## Exercise requirements:
Copy every line of the data exactly, keeping out any picture.

## Extracted material:
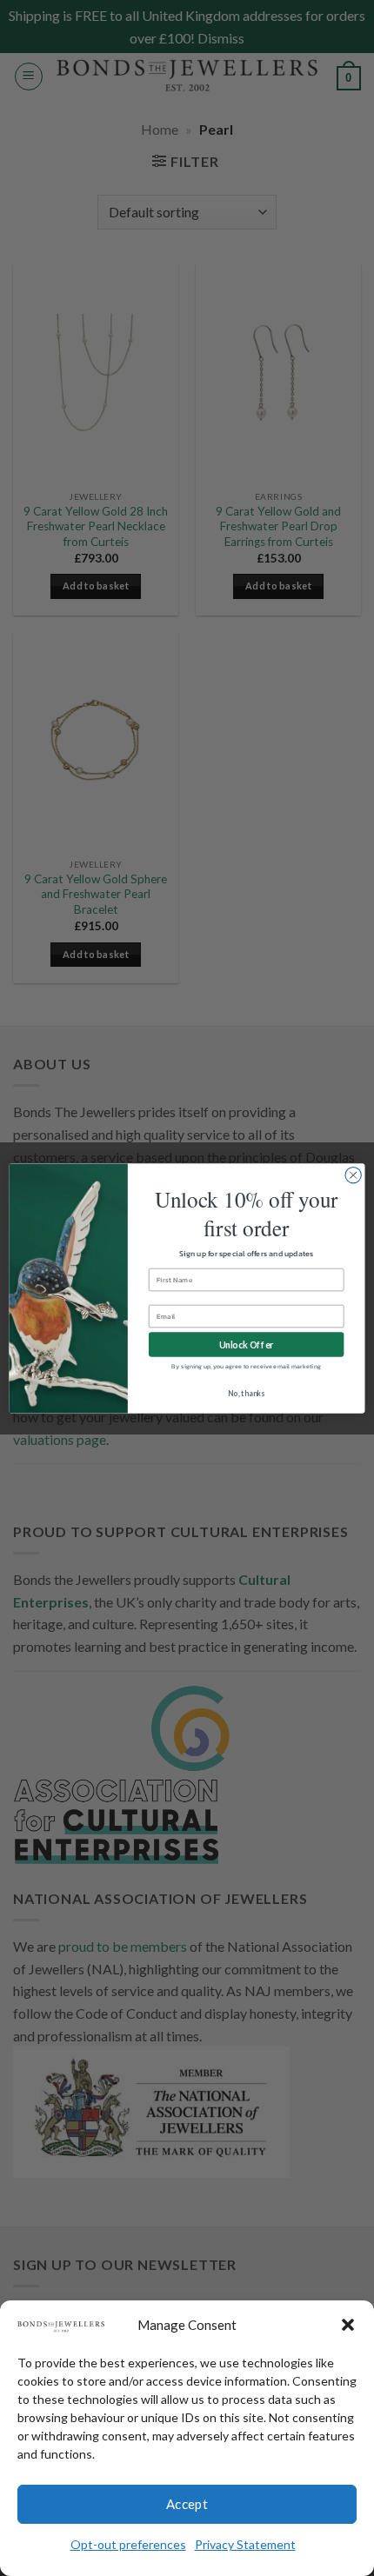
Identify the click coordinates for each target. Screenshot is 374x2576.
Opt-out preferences (128, 2544)
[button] (348, 2324)
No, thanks (246, 1392)
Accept (187, 2504)
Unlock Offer (246, 1344)
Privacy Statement (245, 2544)
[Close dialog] (353, 1174)
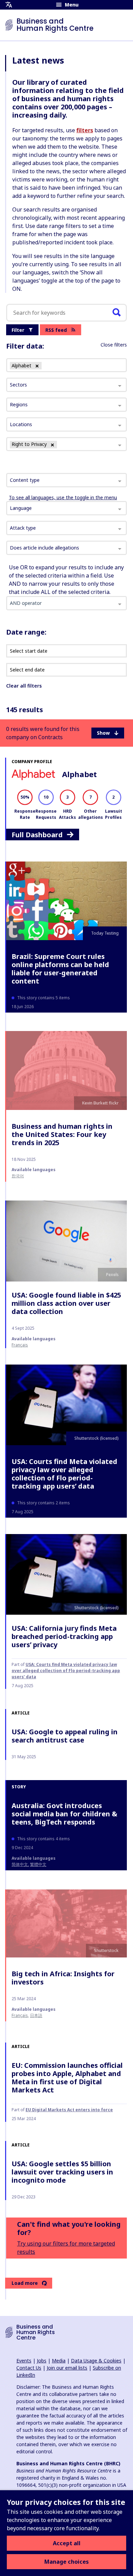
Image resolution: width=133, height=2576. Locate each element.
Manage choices (66, 2561)
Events (23, 2360)
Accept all (66, 2543)
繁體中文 (38, 1864)
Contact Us (28, 2367)
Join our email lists (67, 2367)
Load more (25, 2283)
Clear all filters (24, 685)
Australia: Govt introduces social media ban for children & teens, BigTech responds (64, 1814)
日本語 (36, 2015)
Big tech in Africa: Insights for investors (63, 1978)
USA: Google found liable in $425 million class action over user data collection (66, 1303)
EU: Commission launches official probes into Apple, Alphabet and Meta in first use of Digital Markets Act (67, 2077)
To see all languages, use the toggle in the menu (63, 497)
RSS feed (56, 330)
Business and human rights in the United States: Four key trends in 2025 (62, 1134)
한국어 (18, 1176)
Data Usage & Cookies (96, 2360)
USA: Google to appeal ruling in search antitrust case (65, 1736)
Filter (18, 330)
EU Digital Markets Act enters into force (69, 2110)
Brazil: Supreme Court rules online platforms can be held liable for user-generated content (60, 969)
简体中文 (20, 1864)
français (20, 1345)
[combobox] (66, 480)
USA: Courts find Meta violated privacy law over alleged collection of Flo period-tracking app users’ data (64, 1474)
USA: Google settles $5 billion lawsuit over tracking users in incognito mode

## Response to this task:
Identify the click coordinates for each target. Screenshot is 374x2576.
Opt-out preferences (128, 2544)
[button] (348, 2324)
No, thanks (246, 1392)
Accept (187, 2504)
Unlock Offer (246, 1344)
Privacy Statement (245, 2544)
[Close dialog] (353, 1174)
Image resolution: width=133, height=2576. Locate each element.
Manage choices (66, 2561)
Events (23, 2360)
Accept all (66, 2543)
繁體中文 (38, 1864)
Contact Us (28, 2367)
Join our email lists (67, 2367)
Load more (25, 2283)
Clear all filters (24, 685)
Australia: Govt introduces social media ban for children & teens, BigTech responds (64, 1814)
日本語 (36, 2015)
Big tech in Africa: Insights for investors (63, 1978)
USA: Google found liable in $425 million class action over user data collection (66, 1303)
EU: Commission launches official probes into Apple, Alphabet and Meta in first use of Digital Markets Act (67, 2077)
To see all languages, use the toggle in the menu (63, 497)
RSS feed (56, 330)
Business and human rights in the United States: Four key trends in 2025 (62, 1134)
한국어 (18, 1176)
Data Usage & Cookies (96, 2360)
USA: Google to appeal ruling in search antitrust case (65, 1736)
Filter (18, 330)
EU Digital Markets Act enters into force (69, 2110)
Brazil: Supreme Court rules online platforms can be held liable for user-generated content (60, 969)
简体中文 (20, 1864)
français (20, 1345)
[combobox] (66, 480)
USA: Courts find Meta violated privacy law over alleged collection of Flo period-tracking app users’ data (64, 1474)
USA: Google settles $5 billion lawsuit over tracking users in incognito mode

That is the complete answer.